Вождь либерализма выступает в своей «Истории» как потерпевший, как истец, но не как историк. Его три книги читаются, как растянутая передовица «Речи» в дни крушения корниловщины. Милюков обвиняет все классы и все партии в том, что они не помогли его классу и его партии сосредоточить в своих руках власть. Милюков обрушивается на демократов за то, что они не хотели или не умели быть последовательными национал-либералами. В то же время он сам вынужден свидетельствовать, что чем больше демократы приближались к национал-либерализму, тем больше они теряли опору в массах. Ему не остается, в конце концов, ничего иного, как обвинить русский народ в том, что он совершил преступление, именуемое революцией. Зачинщиков русской смуты Милюков, во время писания своей трехтомной передовицы, все еще пытался искать в канцелярии Людендорфа. Кадетский патриотизм, как известно, состоит в том, чтобы величайшие события в истории русского народа объяснять режиссерством немецкой агентуры, но зато стремится в пользу «русского народа» отнять у турок Константинополь. Исторический труд Милюкова достойно завершает политическую орбиту русского национал-либерализма.
Понять революцию, как и историю в целом, можно только как объективно обусловленный процесс. Развитие народов выдвигает такие задачи, которых нельзя разрешить другими методами, кроме революции. В известные эпохи эти методы навязываются с такой силой, что вся нация вовлекается в трагический водоворот. Нет ничего более жалкого, как морализирование по поводу великих социальных катастроф! Здесь особенно уместно правило Спинозы: не плакать, не смеяться, а понимать.
Проблемы хозяйства, государства, политики, права, но рядом с ними также и проблемы семьи, личности, художественного творчества ставятся революцией заново и пересматриваются снизу доверху. Нет ни одной области человеческого творчества, в которую подлинно национальные революции не входили бы великими вехами. Это одно уже, отметим мимоходом, дает наиболее убедительное выражение монизму исторического развития. Обнажая все ткани общества, революция бросает яркий свет на основные проблемы социологии, этой несчастнейшей из наук, которую академическая мысль кормит уксусом и пинками. Проблемы хозяйства и государства, класса и нации, партии и класса, личности и общества ставятся во время великих социальных переворотов с предельной силой напряжения. Если революция и не разрешает немедленно ни одного из породивших ее вопросов, создавая лишь новые предпосылки для их разрешения, зато она обнажает все проблемы общественной жизни до конца. А в социологии больше, чем где бы то ни было, искусство познания есть искусство обнажения.
Незачем говорить, что наш труд не претендует на полноту. Читатель имеет пред собою главным образом политическую историю революции. Вопросы экономики привлекаются лишь постольку, поскольку они необходимы для понимания политического процесса. Проблемы культуры совсем оставлены за рамками исследования. Нельзя, однако, забывать, что процесс революции, т. е. непосредственной борьбы классов за власть, есть, по самому своему существу, процесс политический.

> [Задания и упражнения]
1 - Перескажите текст о революции в двух предложениях.
2 - Продолжите текст о революции с того места, где он заканчивается.
Записи взяты из другого источника.

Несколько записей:
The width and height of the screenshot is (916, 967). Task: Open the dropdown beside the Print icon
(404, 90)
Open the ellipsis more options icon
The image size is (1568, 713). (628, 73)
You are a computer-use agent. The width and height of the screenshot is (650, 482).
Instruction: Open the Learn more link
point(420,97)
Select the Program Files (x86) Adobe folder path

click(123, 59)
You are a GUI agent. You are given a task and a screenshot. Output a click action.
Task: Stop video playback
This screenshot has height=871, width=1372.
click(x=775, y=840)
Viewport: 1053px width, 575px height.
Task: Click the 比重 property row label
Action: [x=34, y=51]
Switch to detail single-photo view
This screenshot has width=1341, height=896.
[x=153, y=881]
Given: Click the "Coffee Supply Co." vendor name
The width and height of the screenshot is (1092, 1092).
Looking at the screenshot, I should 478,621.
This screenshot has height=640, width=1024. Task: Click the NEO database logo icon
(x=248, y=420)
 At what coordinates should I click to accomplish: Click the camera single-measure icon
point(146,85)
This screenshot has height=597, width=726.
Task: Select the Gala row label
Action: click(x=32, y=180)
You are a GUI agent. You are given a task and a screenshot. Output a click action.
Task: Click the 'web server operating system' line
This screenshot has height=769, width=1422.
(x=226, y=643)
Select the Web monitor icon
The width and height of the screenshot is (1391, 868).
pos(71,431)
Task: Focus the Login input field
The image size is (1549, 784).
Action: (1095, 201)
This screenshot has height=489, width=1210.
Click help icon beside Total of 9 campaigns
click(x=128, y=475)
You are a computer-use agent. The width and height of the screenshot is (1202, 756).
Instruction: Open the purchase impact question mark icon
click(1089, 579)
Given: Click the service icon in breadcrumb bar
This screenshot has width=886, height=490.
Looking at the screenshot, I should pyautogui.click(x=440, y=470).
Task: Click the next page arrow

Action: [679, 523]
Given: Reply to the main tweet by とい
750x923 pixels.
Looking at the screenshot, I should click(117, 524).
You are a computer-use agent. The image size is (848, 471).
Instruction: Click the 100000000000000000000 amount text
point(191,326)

> [Письменные ответы]
1 - В своей трехтомной «Истории» Милюков выступает не как историк, а как потерпевший: он обвиняет все классы и партии в том, что они не помогли его партии взять власть, а русский народ обвиняет в революции. Автор же считает, что революцию можно понять только как объективно обусловленный процесс, который обнажает все проблемы общественной жизни, а его собственный труд посвящен главным образом политической истории революции.

2 -
Второй том «Истории», посвященный Октябрьскому перевороту, автор надеется выпустить в свет осенью этого года.
Принкипо, 25 февраля 1931 г.
Л. Троцкий

В первые два месяца 1917 года Россия была еще романовской монархией. Через восемь месяцев у кормила стояли уже большевики, о которых мало кто знал в начале года и вожди которых, в самый момент прихода к власти, еще состояли под обвинением в государственной измене. В истории не найти второго такого крутого поворота, особенно если не забывать, что речь идет о нации в полтораста миллионов душ. Ясно, что события 1917 года, как бы к ним ни относиться, заслуживают изучения.
История революции, как и всякая история, должна прежде всего рассказать, что и как произошло. Однако этого мало. Из самого рассказа должно стать ясно, почему произошло так, а не иначе. События не могут ни рассматриваться как цепь приключений, ни быть нанизаны на нитку предвзятой морали. Они должны повиноваться своей собственной закономерности. В раскрытии ее автор и видит свою задачу.
Наиболее бесспорной чертой революции является прямое вмешательство масс в исторические события. В обычное время государство, монархическое, как и демократическое, возвышается над нацией; историю вершат специалисты этого дела: монархи, министры, бюрократы, парламентарии, журналисты. Но в те поворотные моменты, когда старый порядок становится дальше невыносимым для масс, они ломают перегородки, отделяющие их от политической арены, опрокидывают своих традиционных представителей и создают своим вмешательством исходную позицию для нового режима. Худо это или хорошо, предоставим судить моралистам. Сами мы берем факты, как они даются объективным ходом развития. История революции есть для нас прежде всего история насильственного вторжения масс в область управления их собственными судьбами.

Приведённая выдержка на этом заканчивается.